ASSIGNED TASK => Every line of the listing below is to be duplicated exactly, with the pictures left out.

RECORDED INFORMATION =>

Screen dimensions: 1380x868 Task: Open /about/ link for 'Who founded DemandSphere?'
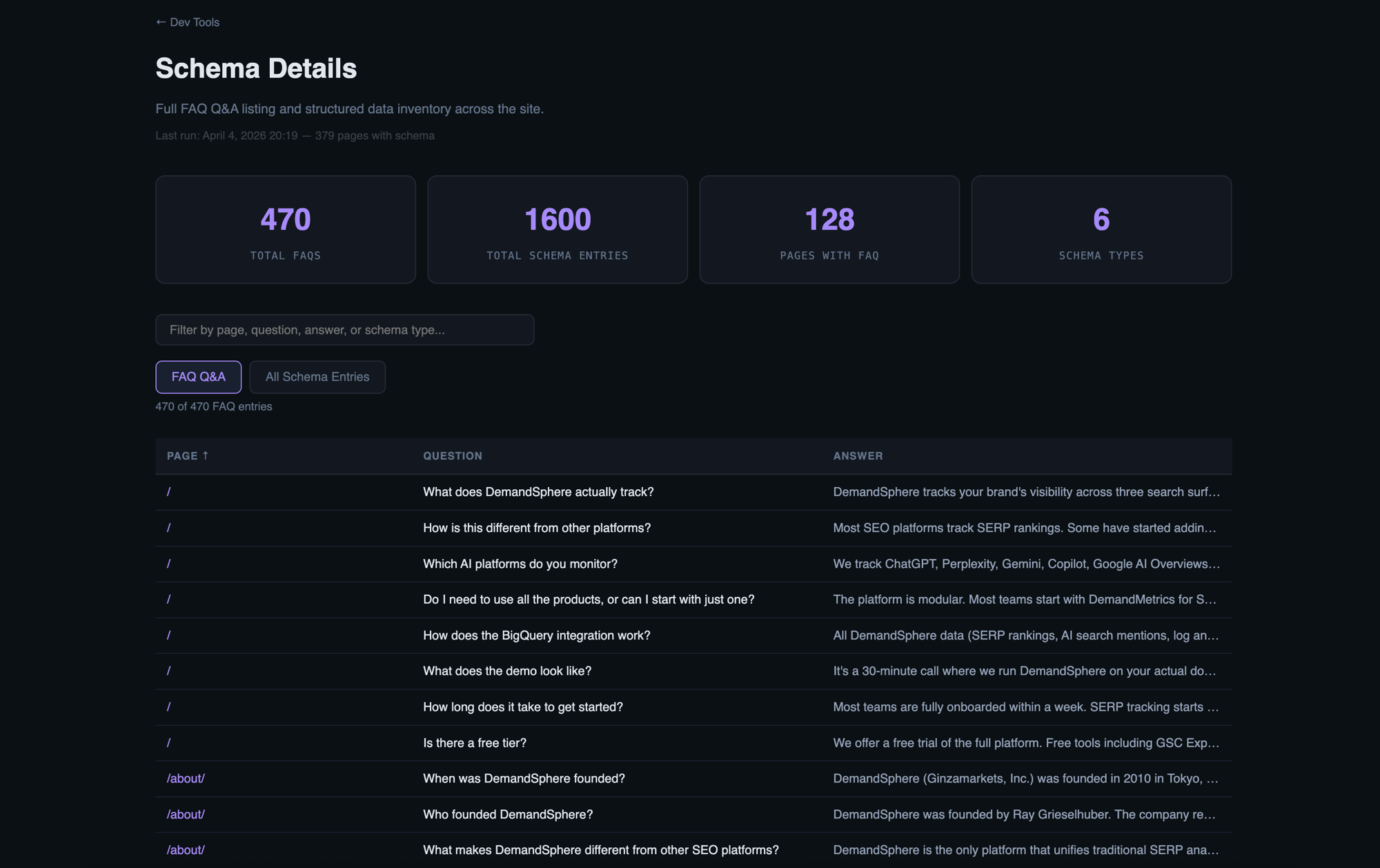186,814
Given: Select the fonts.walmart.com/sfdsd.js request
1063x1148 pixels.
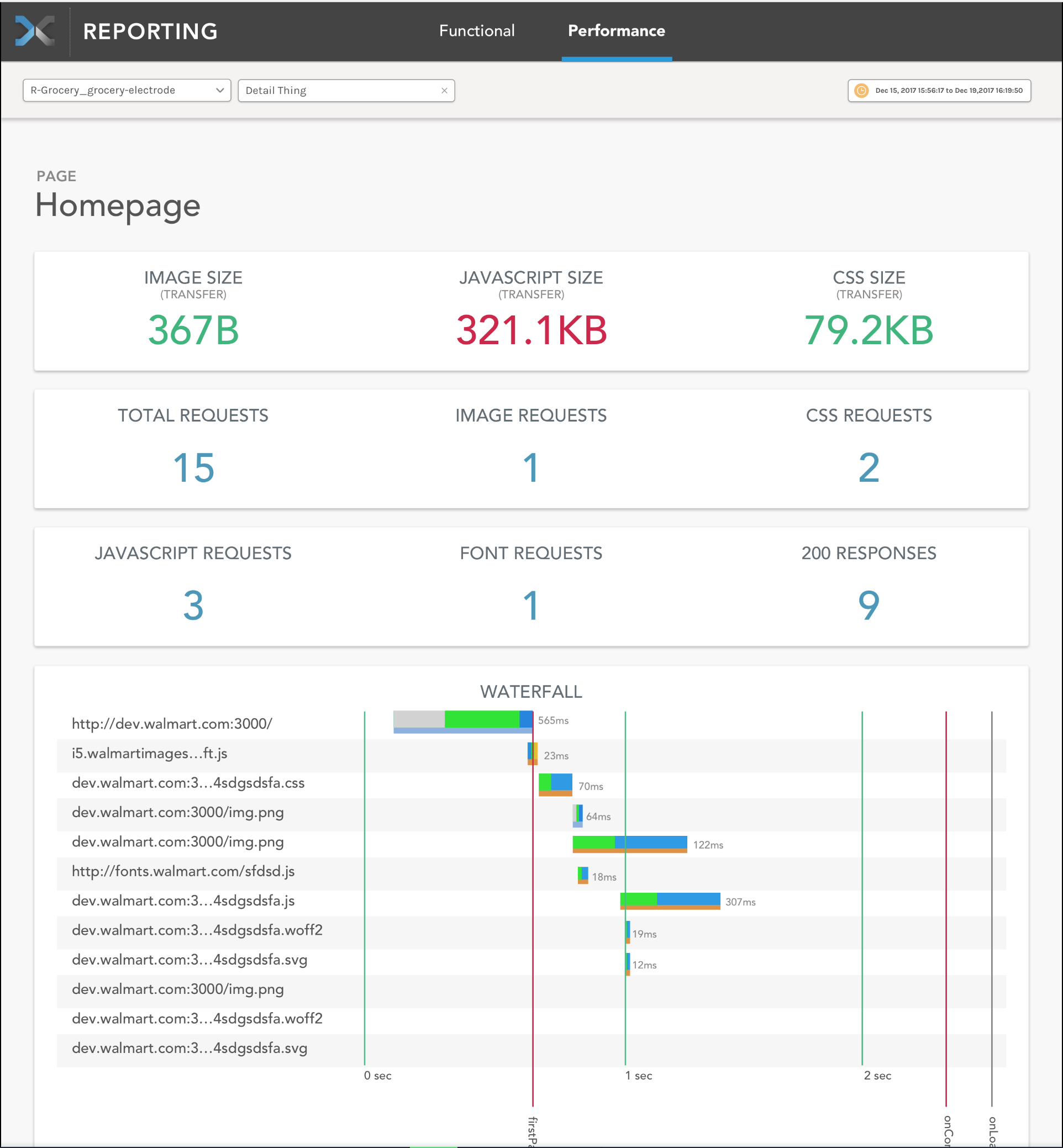Looking at the screenshot, I should click(182, 871).
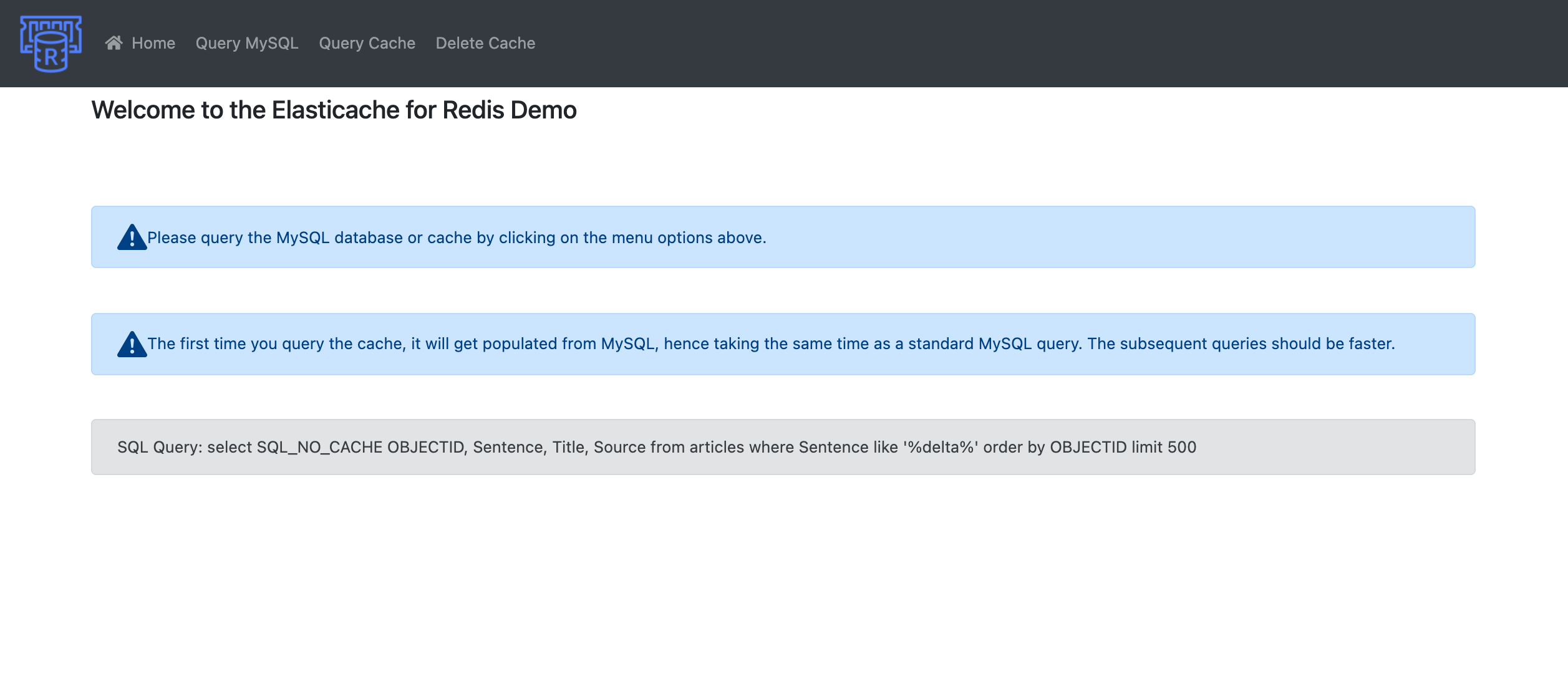Click the word 'Redis' in the heading
Screen dimensions: 1568x697
point(473,110)
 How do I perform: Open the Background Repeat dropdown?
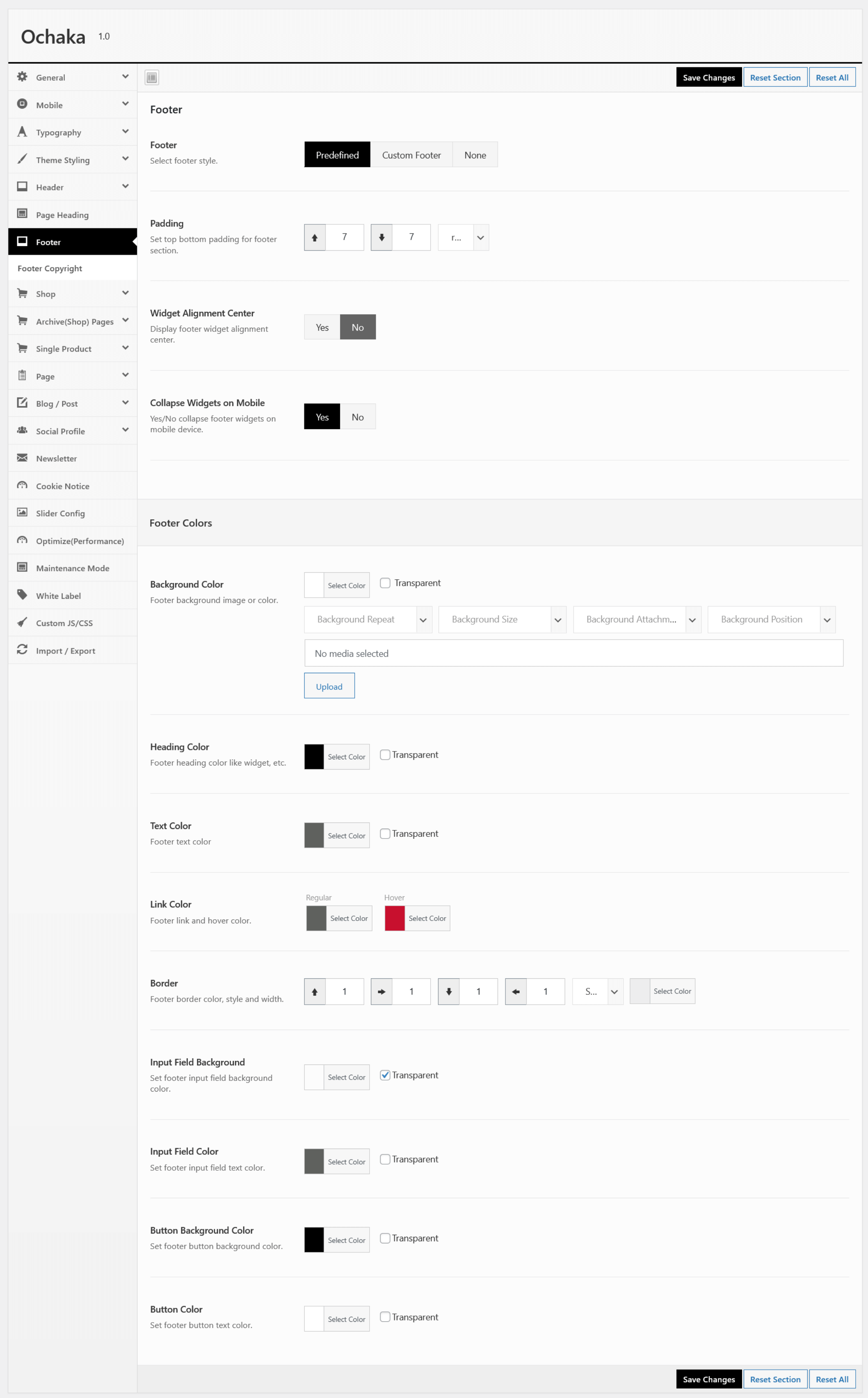point(368,619)
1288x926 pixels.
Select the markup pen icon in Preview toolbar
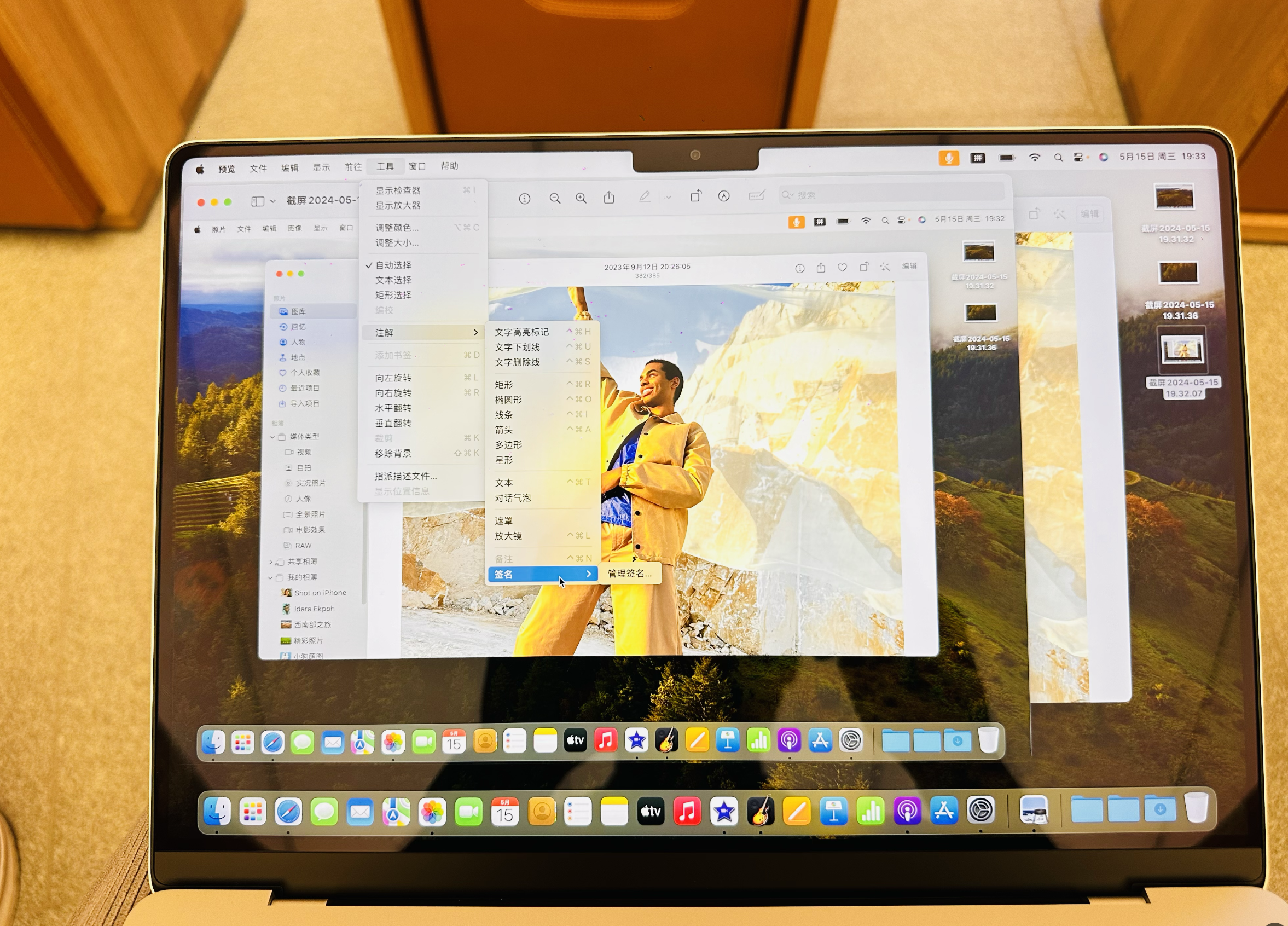[645, 196]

RESULT OF THE TASK =>
Screen dimensions: 1380x868 Task: Open /about/ link for 'Who founded DemandSphere?'
186,814
Given: Select the fonts.walmart.com/sfdsd.js request
1063x1148 pixels.
Looking at the screenshot, I should click(182, 871).
Click the word 'Redis' in the heading
Screen dimensions: 1568x697
point(473,110)
 How do I perform: Open the Background Repeat dropdown?
point(368,619)
1288x926 pixels.
Select the markup pen icon in Preview toolbar
[645, 196]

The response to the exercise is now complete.